Foi aquele tempo sombrio que marcou Duarte. “Por isso, por ter vivido esse momento, por ter pertencido à lenda, eu digo que eu te entendo. Eu te entendo, Migliaccio”, afirmou, no vídeo. “Agora, quando sentimos o hálito putrefato de 64, o bafio terrível de 68, agora, 56 anos depois, eu tenho 90, você com 85, quando eles promovem a devastação dos velhos, não podemos mais. Eu não tive a coragem que você teve”, lamentou.
Lima finalizou com uma esperança de reencontro com Migliaccio no futuro e com uma mensagem para os jovens de hoje. “Você me espera, meu amigo. Eu vou logo. Eu vou me encontrar com Boal, com você e vamos nos encontrar pra aquelas piadas horrorosas que você contaria, que o Chico de Assis apontava. Nos encontramos logo. Pros que ficam, eu quero lembrar uma das falas de Pedro Jáqueras em ‘Os Fuzis da Mãe Carrar’, ‘Os que lavam as mãos, o fazem numa bacia de sangue'”, concluiu.
Assista:
https://www.youtube.com/watch?v=8hM0k1RhHlA&feature=emb_title
O ator Flávio Migliaccio foi encontrado morto na manhã de segunda-feira (04), em seu sítio em Rio Bonito, no Rio de Janeiro. A informação foi confirmada pelo 35º Batalhão de Polícia Militar do estado, que fez um boletim de ocorrência do caso, apontando a causa da morte como suicídio. Ele deixou uma carta para os familiares.

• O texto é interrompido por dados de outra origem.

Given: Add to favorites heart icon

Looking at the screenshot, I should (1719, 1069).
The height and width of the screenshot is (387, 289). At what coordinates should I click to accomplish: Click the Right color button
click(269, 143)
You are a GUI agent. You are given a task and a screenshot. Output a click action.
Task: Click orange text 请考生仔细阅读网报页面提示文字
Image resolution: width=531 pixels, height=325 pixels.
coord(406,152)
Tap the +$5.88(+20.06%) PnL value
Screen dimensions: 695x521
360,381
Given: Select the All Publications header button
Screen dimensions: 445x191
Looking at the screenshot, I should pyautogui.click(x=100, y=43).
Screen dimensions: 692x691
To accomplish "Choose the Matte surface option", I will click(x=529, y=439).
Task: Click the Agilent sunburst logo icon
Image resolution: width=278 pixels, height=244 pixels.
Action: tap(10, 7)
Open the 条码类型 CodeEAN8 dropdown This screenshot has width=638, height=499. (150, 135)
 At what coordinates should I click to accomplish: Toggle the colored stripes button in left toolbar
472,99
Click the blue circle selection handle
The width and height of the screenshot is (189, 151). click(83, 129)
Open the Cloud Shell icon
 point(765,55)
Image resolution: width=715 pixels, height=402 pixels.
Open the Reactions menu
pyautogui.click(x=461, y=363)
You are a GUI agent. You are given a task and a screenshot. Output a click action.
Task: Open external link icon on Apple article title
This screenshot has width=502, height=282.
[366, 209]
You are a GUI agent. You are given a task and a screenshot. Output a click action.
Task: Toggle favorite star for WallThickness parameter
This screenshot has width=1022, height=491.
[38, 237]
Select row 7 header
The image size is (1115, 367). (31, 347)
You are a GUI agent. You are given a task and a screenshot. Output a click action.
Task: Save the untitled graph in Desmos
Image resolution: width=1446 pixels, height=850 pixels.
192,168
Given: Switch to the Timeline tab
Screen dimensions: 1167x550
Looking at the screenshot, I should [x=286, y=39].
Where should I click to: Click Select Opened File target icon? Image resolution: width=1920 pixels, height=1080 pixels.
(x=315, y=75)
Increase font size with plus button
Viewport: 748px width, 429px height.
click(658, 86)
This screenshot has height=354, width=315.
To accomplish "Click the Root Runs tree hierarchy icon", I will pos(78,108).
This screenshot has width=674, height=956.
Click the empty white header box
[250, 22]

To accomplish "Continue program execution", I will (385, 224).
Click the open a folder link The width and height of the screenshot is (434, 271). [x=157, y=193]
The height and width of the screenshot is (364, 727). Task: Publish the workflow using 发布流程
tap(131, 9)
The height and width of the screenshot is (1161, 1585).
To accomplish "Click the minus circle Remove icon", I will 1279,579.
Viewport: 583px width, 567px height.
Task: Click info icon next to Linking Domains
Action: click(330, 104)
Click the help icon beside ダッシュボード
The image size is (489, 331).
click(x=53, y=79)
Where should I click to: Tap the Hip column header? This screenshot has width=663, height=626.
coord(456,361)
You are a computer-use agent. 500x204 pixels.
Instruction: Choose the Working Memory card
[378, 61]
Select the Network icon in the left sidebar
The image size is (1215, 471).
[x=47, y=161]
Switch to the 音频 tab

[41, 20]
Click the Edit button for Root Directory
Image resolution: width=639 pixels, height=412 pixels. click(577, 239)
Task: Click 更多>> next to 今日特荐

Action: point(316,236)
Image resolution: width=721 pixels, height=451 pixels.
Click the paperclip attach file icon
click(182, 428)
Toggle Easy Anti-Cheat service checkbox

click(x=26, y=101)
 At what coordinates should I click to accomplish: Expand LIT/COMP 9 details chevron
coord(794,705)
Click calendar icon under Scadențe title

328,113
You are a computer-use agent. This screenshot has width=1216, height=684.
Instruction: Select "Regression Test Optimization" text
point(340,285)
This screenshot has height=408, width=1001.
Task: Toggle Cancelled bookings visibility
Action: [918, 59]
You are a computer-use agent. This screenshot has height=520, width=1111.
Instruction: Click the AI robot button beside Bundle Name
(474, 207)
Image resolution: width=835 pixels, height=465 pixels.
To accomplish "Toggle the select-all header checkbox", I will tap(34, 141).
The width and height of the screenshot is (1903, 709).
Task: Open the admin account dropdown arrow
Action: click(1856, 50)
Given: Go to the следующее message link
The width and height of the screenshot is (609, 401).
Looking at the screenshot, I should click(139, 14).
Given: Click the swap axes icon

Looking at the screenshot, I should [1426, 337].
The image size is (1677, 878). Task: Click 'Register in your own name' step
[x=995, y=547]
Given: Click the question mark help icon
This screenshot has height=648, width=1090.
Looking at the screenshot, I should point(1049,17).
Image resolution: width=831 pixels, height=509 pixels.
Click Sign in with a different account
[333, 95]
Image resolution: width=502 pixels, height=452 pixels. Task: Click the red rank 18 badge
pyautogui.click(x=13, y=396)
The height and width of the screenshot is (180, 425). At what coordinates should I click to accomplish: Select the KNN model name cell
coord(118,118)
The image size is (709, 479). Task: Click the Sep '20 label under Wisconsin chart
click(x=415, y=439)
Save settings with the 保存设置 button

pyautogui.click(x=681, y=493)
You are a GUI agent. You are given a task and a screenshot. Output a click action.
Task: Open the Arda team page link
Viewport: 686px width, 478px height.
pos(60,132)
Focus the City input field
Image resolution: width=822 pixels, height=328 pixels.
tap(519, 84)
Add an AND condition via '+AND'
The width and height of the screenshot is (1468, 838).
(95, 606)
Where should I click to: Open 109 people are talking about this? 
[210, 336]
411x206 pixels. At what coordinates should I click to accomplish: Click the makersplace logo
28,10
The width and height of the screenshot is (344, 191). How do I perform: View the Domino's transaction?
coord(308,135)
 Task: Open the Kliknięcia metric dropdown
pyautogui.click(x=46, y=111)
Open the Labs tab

Nessa terça (05), seu filho, Marcelo, também escreveu um texto emocionante sobre a partida do pai. “Meu pai fez o que fez à nossa revelia. Pegou um táxi e foi para o sítio enquanto eu cuidava da minha mãe no último domingo. Sem nos avisar, sem se despedir. Ele sempre me dizia que não aguentava mais viver num mundo como esse e sentir seu corpo deteriorar-se rapidamente e irreversivelmente pela idade avançada. Pouco escutava e enxergava. ‘Daqui para frente só vai piorar’, ele me dizia enquanto eu buscava todos os argumentos possíveis para lhe mostrar que ainda havia muita coisa boa reservada para ele. Como o prêmio de melhor ator de televisão de 2019, que incrivelmente ele ganhou aos 84 anos de idade. Ou como ver no cinema, o documentário sobre sua vida e sua carreira que estamos preparando para breve”, pontuou.
“Mas meu pai tinha uma inteligência enorme e era difícil demovê-lo de alguma coisa em que acreditasse. Infelizmente, ele agora é para nós só uma imensa saudade e lembranças maravilhosas. Lembranças de alguém que me ensinou o que é amar um ofício. Alguém que me mostrou a magia da criatividade. Me fez ver que a maior prova de amor que se pode dar a uma pessoa é respeitar suas convicções, suas decisões, seu jeito de ser e de não ser”, completou o jornalista.